The hunters were backed into a corner, against a rock ledge.

“We had nowhere to go,” Smith said. “We really didn’t have an exit. The bear was right in the way.”

Kelley said this bear had clearly targeted them because from whatever direction it approached it could see 200 yards.

“It’s not like this bear just bumped into us,” Kelley said.

Kelley drew his pistol and fired the warning shot. The bear seemed indifferent.

“He came charging in with no hesitation,” Kelley said. “This bear was like a freight train.”

Kelley’s next shot at close range hit the bear high and drew blood. Smith thinks the bullet may have struck the jaw.

“Then it went down hard,” Kelley said. “We ran for our rifles.

After his initial analysis of the bear being dead was proven wrong and it rose to its feet downhill, Kelley was convinced it was going to attack them again.

“This bear was not afraid of humans,” he said.

Once revived, the bear, which Kelley described “as chubby as can be, very fat,” ran away.

“He got up, crashing and falling.
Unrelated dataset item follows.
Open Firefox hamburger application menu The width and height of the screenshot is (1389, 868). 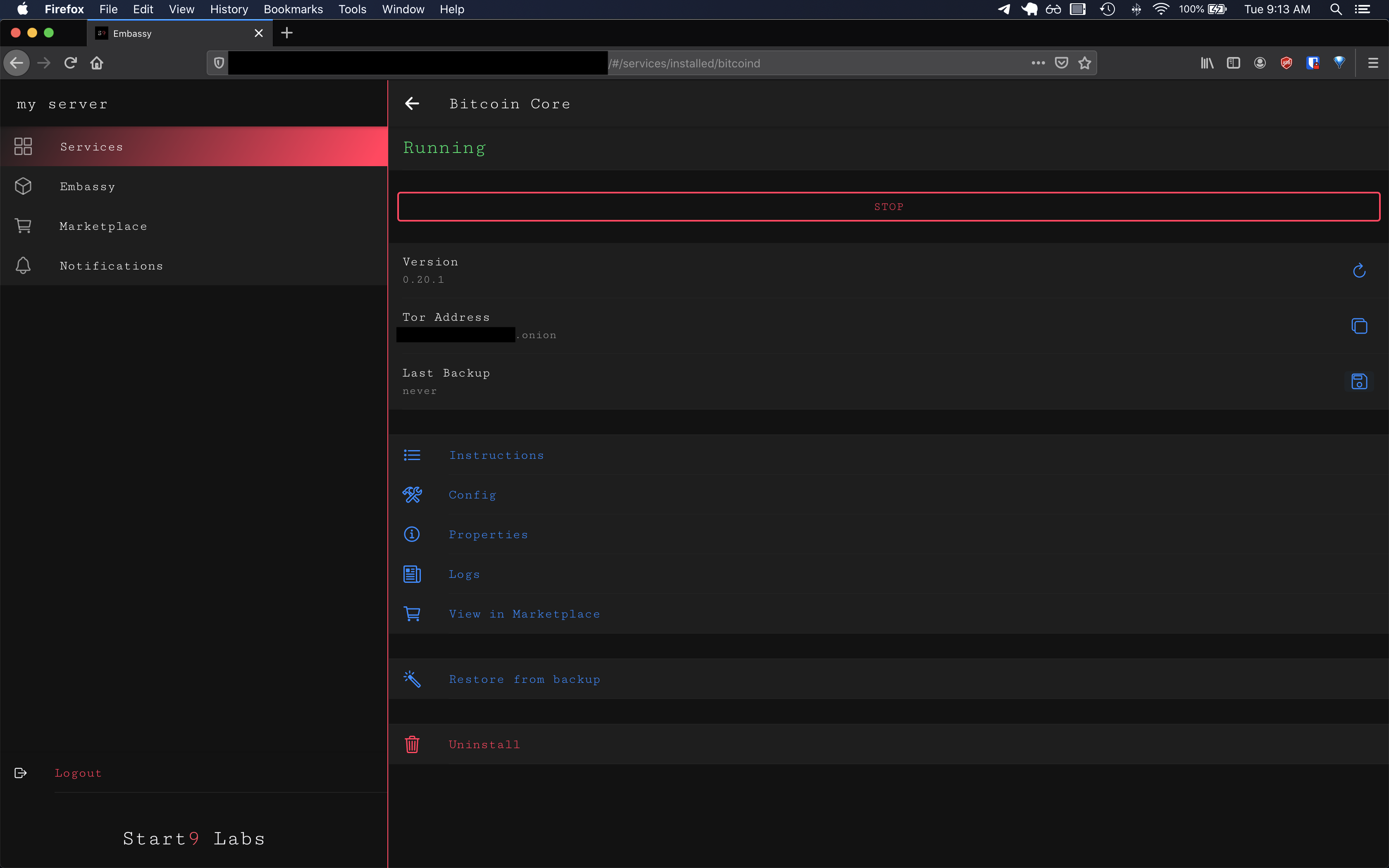[x=1372, y=63]

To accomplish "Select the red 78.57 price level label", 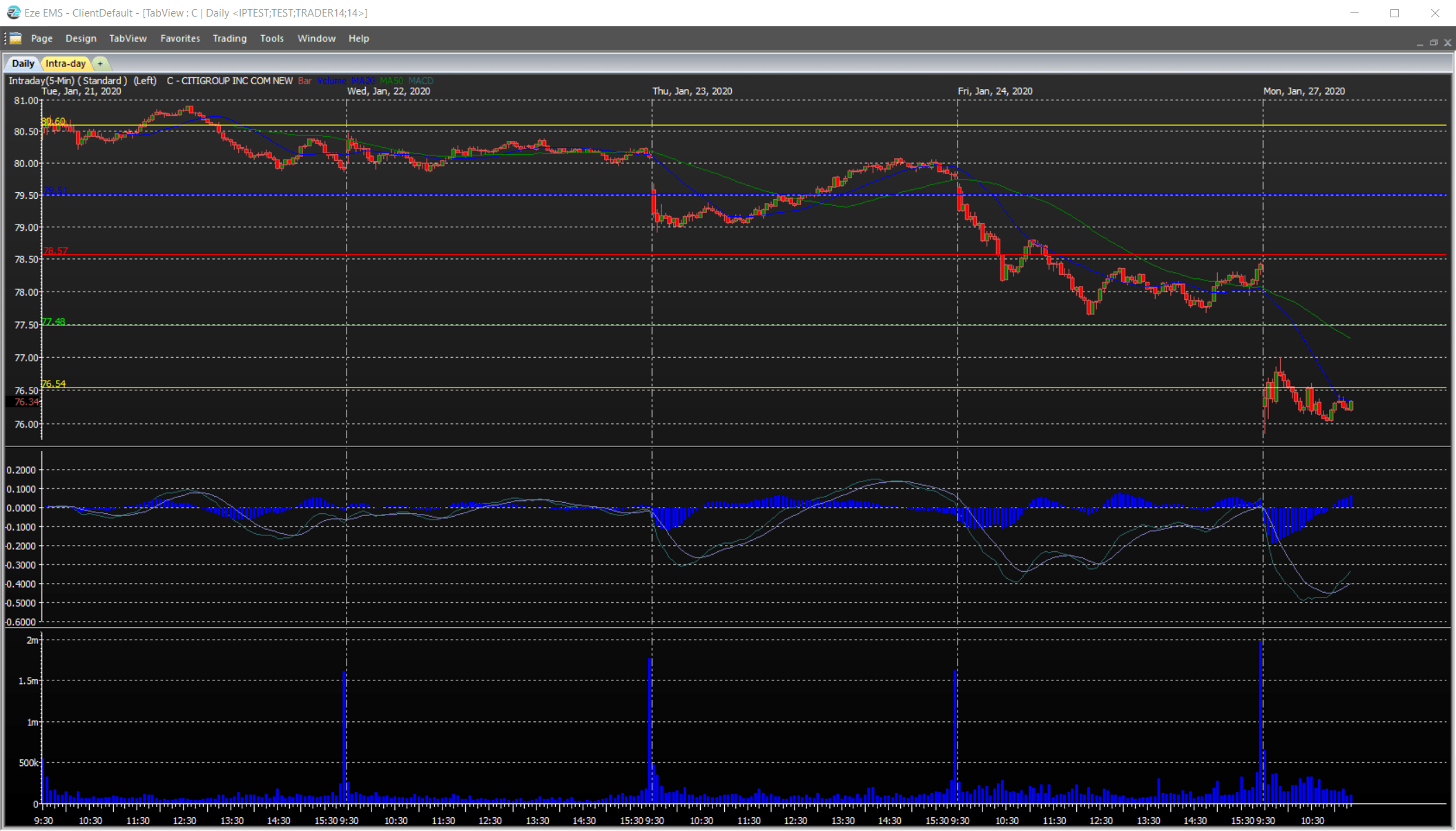I will tap(55, 251).
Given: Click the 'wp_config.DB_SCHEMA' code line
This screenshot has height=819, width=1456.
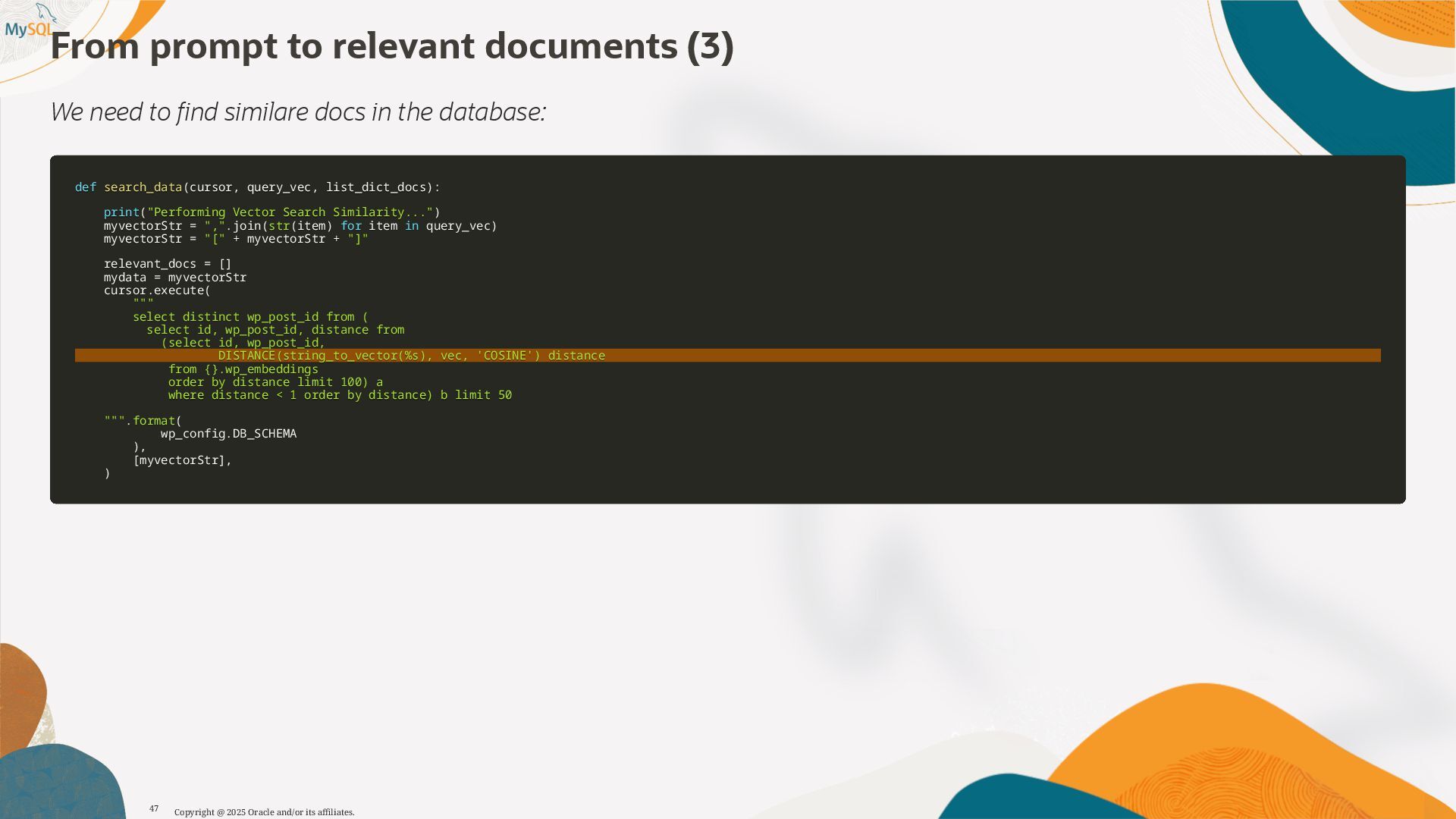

He was no longer a threat.”

Aware of the permissible conditions to kill a bear as defense of life and property, Kelley and Smith believed it was not legal to shoot this bear again.

“I’ve heard of hunters who had legal problems,” Smith said. “Once the threat’s gone, I can’t shoot it again.”

They loaded up as much meat as they could carry, both estimating their packs weighing 100 pounds each, and trod to the vehicle, still watchful for the wounded bear.

Although Smith weighs 220 pounds, Kelley weighs around 150 pounds despite standing 6-foot-4, so lugging that much weight was hard work.

“It’s brutal,” he said.

The grizzly departed the scene, but in a direction between the men and their truck. Kelley and Smith were hasty in departing, wishing to avoid a repeat confrontation, so they placed the leftover meat in the rocky area where it was partially hidden.

They reached the vehicle at 5 p.m. and as soon as they connected with the highway in Wapiti stopped to call G&F.

Later that night, Crane went to Kelley’s house and interviewed him about the events.

The next day, the five-man group, the hunters, Kelley’s dad, and the G&F personnel, retraced Kelley and Smith’s hike-in route. There was bear sign everywhere, from more than one bear.

“We were yelling the whole way in,” Kelley said of the common practice in bear country.

When they reached where the meat had been deposited, it was not there. It had been claimed and buried nearby by a bear. The original bear was blondish, and if still alive would have exhibited signs of its wound. Although about the same size, this was another bear, darker brown, and not happy to see intruders on its food stash. It was prepping to charge them.

“For them it’s life and death,” Ellsbury said of fall food gathering.

As bears bulk up for winter hiberation – a couple of weeks away – Ellsbury said, they need every food source they can find.

“That bear definitely claimed that,” Ellsbury said of the remaining elk. “They get to guarding those calories pretty hard.”

The bear sniffing around made the men skittish and they hustled through their tasks.

G&F does not keep a record of bear charges, Ellsbury said, but they are most common in autumn as bears prepare to den and hunters flood the field.

“I think it does happen fairly regularly in this fall period,” he said.

G&F continues to search for the bear Kelley shot, but has not discovered it, Ellsbury said.

Despite his long experience in the backcountry and previous bear encounters, once the situation calmed, and Kelley and Smith were retreating to the truck, Kelley said, “My hands were finally shaking.”

Kelley said there was a reason video made after the incident and pictures his father took were posted on Facebook.

“I wanted to raise awareness,” he said, “to tell people to be careful. ‘This really does happen.’”

Kelley may have been rattled by his close-encounter charge, but it wasn’t going to keep him indoors. A couple of days later he was in the field again guiding another hunter near Douglas.